▶ [GIVEN INFORMATION]

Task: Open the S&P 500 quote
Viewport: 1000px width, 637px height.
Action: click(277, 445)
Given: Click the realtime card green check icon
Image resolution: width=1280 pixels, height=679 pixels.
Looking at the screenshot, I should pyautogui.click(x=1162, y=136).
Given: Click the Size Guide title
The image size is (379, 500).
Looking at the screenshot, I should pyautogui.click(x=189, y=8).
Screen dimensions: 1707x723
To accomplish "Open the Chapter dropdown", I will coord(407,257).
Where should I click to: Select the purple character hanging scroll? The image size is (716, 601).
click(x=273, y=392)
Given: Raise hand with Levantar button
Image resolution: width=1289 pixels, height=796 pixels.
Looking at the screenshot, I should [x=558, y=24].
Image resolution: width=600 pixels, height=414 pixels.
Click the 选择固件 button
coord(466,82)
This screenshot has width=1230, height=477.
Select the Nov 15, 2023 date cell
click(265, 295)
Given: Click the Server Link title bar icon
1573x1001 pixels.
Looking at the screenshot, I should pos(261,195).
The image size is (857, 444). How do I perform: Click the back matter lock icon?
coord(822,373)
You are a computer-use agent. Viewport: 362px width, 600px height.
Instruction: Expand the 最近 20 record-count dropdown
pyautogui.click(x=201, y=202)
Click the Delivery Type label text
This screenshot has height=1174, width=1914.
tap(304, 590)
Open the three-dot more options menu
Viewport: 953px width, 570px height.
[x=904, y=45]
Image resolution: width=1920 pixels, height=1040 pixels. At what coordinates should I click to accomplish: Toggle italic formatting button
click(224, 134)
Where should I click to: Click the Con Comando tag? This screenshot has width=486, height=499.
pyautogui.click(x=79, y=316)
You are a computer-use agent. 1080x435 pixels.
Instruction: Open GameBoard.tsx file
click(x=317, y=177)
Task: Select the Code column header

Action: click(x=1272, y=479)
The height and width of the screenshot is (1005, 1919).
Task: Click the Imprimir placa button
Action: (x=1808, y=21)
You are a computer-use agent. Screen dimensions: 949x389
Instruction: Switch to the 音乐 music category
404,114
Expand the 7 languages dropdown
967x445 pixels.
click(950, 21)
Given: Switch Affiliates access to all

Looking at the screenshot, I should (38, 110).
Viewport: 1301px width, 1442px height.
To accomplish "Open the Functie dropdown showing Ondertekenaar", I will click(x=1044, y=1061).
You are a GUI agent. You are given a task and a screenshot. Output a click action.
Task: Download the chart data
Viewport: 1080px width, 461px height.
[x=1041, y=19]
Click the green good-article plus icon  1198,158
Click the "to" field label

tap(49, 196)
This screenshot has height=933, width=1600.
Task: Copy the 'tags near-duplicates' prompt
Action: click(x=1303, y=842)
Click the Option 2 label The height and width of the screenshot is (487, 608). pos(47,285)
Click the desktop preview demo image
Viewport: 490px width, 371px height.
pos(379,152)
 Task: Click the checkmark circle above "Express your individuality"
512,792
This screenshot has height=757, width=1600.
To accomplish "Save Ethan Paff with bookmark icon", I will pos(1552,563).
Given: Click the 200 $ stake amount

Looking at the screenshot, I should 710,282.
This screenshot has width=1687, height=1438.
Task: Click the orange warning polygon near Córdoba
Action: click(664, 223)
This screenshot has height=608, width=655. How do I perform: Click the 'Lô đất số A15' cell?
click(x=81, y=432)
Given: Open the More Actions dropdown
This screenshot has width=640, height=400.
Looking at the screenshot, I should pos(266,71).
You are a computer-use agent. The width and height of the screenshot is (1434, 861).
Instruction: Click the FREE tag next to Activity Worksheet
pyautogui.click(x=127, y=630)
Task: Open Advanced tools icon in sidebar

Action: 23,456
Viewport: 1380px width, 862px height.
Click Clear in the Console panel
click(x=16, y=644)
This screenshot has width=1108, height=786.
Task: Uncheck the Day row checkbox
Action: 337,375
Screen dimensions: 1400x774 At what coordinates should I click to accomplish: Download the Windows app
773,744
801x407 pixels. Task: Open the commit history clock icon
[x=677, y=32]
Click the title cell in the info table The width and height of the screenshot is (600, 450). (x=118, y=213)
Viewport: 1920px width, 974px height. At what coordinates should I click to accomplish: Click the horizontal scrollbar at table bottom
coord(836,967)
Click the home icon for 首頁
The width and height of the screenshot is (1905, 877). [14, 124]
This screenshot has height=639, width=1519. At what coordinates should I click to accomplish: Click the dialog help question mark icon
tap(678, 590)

▶ [WORK INSTRUCTIONS]
Please give the material above once more, unchanged.

▶ [EXPECTED OUTPUT]
Task: Open the S&P 500 quote
Viewport: 1000px width, 637px height.
Action: click(277, 445)
Given: Click the realtime card green check icon
Image resolution: width=1280 pixels, height=679 pixels.
Looking at the screenshot, I should pyautogui.click(x=1162, y=136).
Given: Click the Size Guide title
The image size is (379, 500).
Looking at the screenshot, I should pyautogui.click(x=189, y=8).
Screen dimensions: 1707x723
To accomplish "Open the Chapter dropdown", I will coord(407,257).
Where should I click to: Select the purple character hanging scroll? The image size is (716, 601).
click(x=273, y=392)
Given: Raise hand with Levantar button
Image resolution: width=1289 pixels, height=796 pixels.
Looking at the screenshot, I should [x=558, y=24].
Image resolution: width=600 pixels, height=414 pixels.
Click the 选择固件 button
coord(466,82)
This screenshot has width=1230, height=477.
Select the Nov 15, 2023 date cell
click(265, 295)
Given: Click the Server Link title bar icon
1573x1001 pixels.
Looking at the screenshot, I should pos(261,195).
The image size is (857, 444). How do I perform: Click the back matter lock icon?
coord(822,373)
You are a computer-use agent. Viewport: 362px width, 600px height.
Instruction: Expand the 最近 20 record-count dropdown
pyautogui.click(x=201, y=202)
Click the Delivery Type label text
This screenshot has height=1174, width=1914.
tap(304, 590)
Open the three-dot more options menu
Viewport: 953px width, 570px height.
[x=904, y=45]
Image resolution: width=1920 pixels, height=1040 pixels. At what coordinates should I click to accomplish: Toggle italic formatting button
click(224, 134)
Where should I click to: Click the Con Comando tag? This screenshot has width=486, height=499.
pyautogui.click(x=79, y=316)
You are a computer-use agent. 1080x435 pixels.
Instruction: Open GameBoard.tsx file
click(x=317, y=177)
Task: Select the Code column header

Action: click(x=1272, y=479)
The height and width of the screenshot is (1005, 1919).
Task: Click the Imprimir placa button
Action: (x=1808, y=21)
You are a computer-use agent. Screen dimensions: 949x389
Instruction: Switch to the 音乐 music category
404,114
Expand the 7 languages dropdown
967x445 pixels.
click(950, 21)
Given: Switch Affiliates access to all

Looking at the screenshot, I should (38, 110).
Viewport: 1301px width, 1442px height.
To accomplish "Open the Functie dropdown showing Ondertekenaar", I will click(x=1044, y=1061).
You are a GUI agent. You are given a task and a screenshot. Output a click action.
Task: Download the chart data
Viewport: 1080px width, 461px height.
[x=1041, y=19]
Click the green good-article plus icon  1198,158
Click the "to" field label

tap(49, 196)
This screenshot has height=933, width=1600.
Task: Copy the 'tags near-duplicates' prompt
Action: click(x=1303, y=842)
Click the Option 2 label The height and width of the screenshot is (487, 608). pos(47,285)
Click the desktop preview demo image
Viewport: 490px width, 371px height.
pos(379,152)
 Task: Click the checkmark circle above "Express your individuality"
512,792
This screenshot has height=757, width=1600.
To accomplish "Save Ethan Paff with bookmark icon", I will pos(1552,563).
Given: Click the 200 $ stake amount

Looking at the screenshot, I should 710,282.
This screenshot has width=1687, height=1438.
Task: Click the orange warning polygon near Córdoba
Action: click(664, 223)
This screenshot has height=608, width=655. How do I perform: Click the 'Lô đất số A15' cell?
click(x=81, y=432)
Given: Open the More Actions dropdown
This screenshot has width=640, height=400.
Looking at the screenshot, I should pos(266,71).
You are a computer-use agent. The width and height of the screenshot is (1434, 861).
Instruction: Click the FREE tag next to Activity Worksheet
pyautogui.click(x=127, y=630)
Task: Open Advanced tools icon in sidebar

Action: 23,456
Viewport: 1380px width, 862px height.
Click Clear in the Console panel
click(x=16, y=644)
This screenshot has width=1108, height=786.
Task: Uncheck the Day row checkbox
Action: 337,375
Screen dimensions: 1400x774 At what coordinates should I click to accomplish: Download the Windows app
773,744
801x407 pixels. Task: Open the commit history clock icon
[x=677, y=32]
Click the title cell in the info table The width and height of the screenshot is (600, 450). (x=118, y=213)
Viewport: 1920px width, 974px height. At what coordinates should I click to accomplish: Click the horizontal scrollbar at table bottom
coord(836,967)
Click the home icon for 首頁
The width and height of the screenshot is (1905, 877). [14, 124]
This screenshot has height=639, width=1519. At what coordinates should I click to accomplish: Click the dialog help question mark icon
tap(678, 590)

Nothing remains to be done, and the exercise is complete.